すかいらーくホールディングスが、主力業態である「ガスト」などの店舗店長に対し、最高年収を1000万円超へと引き上げる新制度を導入した。
従来の上限は840万円。年収200万円規模のベースアップは、業績連動型であることを差し引いても相当なインパクトがある。
この報酬体系の変更は、単なるインセンティブ強化や人材流出防止といった人事政策の文脈だけでは捉えきれない。
より根本的に、日本の地域モビリティ構造の変質に対する企業の対応策として見るべきだ。
ファミレスの歴史

ファミリーレストラン(以下、ファミレス)は、1960年代末から1970年代初頭にかけて日本で誕生・発展した外食業態である。米国の郊外型コーヒーショップを手本に、家族連れを主な顧客層とし、安価・長時間営業・多国籍メニューを特徴とするチェーンレストランとして独自に進化した。
この業態の原型をつくったのは、1959(昭和34)年に福岡で大衆向けレストランを開業したロイヤルである。1969年にはセントラルキッチン方式を導入し、1971年にロイヤルホストとして郊外型1号店を開いた。

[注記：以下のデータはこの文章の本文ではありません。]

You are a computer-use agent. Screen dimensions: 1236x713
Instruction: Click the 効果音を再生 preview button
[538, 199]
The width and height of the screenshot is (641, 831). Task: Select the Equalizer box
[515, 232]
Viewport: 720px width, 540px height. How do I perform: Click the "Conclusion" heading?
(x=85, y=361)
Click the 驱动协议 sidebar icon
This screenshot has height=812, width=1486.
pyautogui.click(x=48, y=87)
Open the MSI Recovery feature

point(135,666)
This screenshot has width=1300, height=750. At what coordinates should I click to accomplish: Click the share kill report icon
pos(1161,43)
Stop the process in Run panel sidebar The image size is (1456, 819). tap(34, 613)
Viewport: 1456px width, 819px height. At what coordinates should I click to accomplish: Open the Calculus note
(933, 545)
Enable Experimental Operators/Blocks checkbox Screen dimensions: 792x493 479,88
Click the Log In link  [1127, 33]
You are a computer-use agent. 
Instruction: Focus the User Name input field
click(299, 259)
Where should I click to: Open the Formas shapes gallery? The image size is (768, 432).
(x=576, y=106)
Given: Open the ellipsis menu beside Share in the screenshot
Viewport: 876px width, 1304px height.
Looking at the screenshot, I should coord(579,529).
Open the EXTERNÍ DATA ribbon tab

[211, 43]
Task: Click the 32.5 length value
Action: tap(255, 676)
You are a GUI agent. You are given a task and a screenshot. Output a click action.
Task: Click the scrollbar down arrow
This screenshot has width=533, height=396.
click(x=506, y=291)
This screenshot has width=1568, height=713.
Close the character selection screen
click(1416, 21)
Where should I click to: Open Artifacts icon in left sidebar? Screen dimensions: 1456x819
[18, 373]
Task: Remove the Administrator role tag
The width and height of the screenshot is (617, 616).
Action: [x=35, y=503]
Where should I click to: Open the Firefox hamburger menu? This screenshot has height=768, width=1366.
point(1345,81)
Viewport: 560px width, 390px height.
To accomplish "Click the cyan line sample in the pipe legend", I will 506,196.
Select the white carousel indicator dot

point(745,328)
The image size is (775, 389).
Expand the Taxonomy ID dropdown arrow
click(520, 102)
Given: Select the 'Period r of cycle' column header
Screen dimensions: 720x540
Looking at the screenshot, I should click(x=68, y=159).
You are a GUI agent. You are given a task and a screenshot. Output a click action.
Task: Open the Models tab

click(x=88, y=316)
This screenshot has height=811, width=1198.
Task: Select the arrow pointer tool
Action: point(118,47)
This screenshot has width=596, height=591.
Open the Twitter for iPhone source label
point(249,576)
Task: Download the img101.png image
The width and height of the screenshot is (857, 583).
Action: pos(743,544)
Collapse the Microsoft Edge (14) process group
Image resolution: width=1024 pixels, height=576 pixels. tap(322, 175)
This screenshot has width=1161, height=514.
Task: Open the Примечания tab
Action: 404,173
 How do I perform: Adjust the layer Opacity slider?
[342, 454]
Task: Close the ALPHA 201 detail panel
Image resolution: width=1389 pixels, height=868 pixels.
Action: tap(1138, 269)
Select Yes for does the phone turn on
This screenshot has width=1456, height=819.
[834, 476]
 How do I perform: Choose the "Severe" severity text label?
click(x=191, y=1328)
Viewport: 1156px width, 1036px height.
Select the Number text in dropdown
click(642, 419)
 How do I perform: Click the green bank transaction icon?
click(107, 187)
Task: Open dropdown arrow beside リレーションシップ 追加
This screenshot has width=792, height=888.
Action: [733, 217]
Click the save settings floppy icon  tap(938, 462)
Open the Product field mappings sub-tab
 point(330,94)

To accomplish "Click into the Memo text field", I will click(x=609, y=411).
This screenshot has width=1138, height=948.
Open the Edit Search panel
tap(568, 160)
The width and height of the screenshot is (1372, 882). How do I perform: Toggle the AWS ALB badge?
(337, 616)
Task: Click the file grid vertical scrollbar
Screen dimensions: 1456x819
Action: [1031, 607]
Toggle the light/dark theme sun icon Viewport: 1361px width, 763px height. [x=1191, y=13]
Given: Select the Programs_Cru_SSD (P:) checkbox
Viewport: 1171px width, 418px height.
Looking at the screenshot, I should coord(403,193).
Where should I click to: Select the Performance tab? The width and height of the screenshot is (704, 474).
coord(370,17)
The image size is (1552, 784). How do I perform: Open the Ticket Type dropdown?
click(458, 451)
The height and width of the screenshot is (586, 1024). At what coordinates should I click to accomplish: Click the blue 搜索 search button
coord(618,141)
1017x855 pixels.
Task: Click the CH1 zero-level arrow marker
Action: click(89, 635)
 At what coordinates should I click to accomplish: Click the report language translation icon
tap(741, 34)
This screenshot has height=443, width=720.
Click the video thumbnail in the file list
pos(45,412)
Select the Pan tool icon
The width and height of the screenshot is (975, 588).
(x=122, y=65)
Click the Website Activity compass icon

一方、東京では1970年にすかいらーくがドライブイン型レストランとして出店し、大規模チェーン展開の先駆けとなった。以降、1970年代から90年代にかけて、デニーズ(1974年開業)、サイゼリヤ(1973年開業)など多様なブランドが参入した。1990年代には低価格競争が激化。2000年代以降は牛丼チェーンなどによるM&Aや業態転換も進んだ。
ファミレスの提供方式は、セントラルキッチンで加工した食材を店舗で最終調理するセミプロセス型を採用している。これにより味と品質の均一化が可能となり、マニュアル化と非正規人材の活用によって効率的な運営が実現されてきた。現在、ファミレスはカジュアルダイニングに分類される。ファストフードと高級レストランの中間領域を担いながら、多様化と再編を重ねてきた。
ファミレスの拡大は、日本の郊外型自動車社会と密接に連動していた。ガストなどのチェーンは、主要幹線道路沿いに出店し、日常の
「外食 = 移動をともなう行為」
という生活様式の一部を形成していた。この構造は三つの条件に支えられていた。
・郊外住宅地への人口集中
・マイカーによる自由な移動
・パート、アルバイトによる労働供給の豊富さ
である。しかし近年、これらの前提は次第に崩れつつある。人口減少と高齢化に加え、若年層の都市流出が進み、郊外の人口構造は縮小に転じた。クルマを前提とした家族単位での移動も成立しにくくなっている。
加えて、最低賃金の引き上げや生活保護基準の相対的上昇により、低賃金を前提としたアルバイト雇用モデルは持続困難になってきた。ファミレスという業態は今、物流・流通・人流の変質と真正面から向き合わざるを得ない局面にある。